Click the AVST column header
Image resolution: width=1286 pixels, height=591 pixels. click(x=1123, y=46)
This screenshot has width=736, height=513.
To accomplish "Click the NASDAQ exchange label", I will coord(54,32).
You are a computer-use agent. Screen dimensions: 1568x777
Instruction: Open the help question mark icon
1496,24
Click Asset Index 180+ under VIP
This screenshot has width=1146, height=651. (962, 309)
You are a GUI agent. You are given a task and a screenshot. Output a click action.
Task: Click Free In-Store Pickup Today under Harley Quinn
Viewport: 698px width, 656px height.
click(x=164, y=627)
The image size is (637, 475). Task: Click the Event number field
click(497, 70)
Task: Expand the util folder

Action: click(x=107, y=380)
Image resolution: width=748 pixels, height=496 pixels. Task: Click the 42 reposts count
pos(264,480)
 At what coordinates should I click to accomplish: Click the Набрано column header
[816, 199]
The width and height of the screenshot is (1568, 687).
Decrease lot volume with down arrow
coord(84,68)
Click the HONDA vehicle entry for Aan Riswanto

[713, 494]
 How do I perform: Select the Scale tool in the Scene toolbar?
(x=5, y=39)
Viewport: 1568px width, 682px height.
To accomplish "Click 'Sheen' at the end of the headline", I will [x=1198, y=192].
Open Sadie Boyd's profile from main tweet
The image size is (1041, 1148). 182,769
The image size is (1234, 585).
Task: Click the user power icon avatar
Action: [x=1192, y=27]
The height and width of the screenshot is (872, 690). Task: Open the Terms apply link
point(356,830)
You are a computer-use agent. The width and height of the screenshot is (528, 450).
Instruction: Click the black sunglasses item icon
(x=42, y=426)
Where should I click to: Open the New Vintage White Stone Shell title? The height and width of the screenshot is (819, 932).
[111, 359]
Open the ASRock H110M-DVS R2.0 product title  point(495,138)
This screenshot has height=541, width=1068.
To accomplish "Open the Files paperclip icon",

Task requirements: Filter the records for lines containing the word "will" and copy each one.

Expected answer:
To accomplish "Click the NASDAQ exchange label", I will coord(54,32).
To accomplish "Click 'Sheen' at the end of the headline", I will [x=1198, y=192].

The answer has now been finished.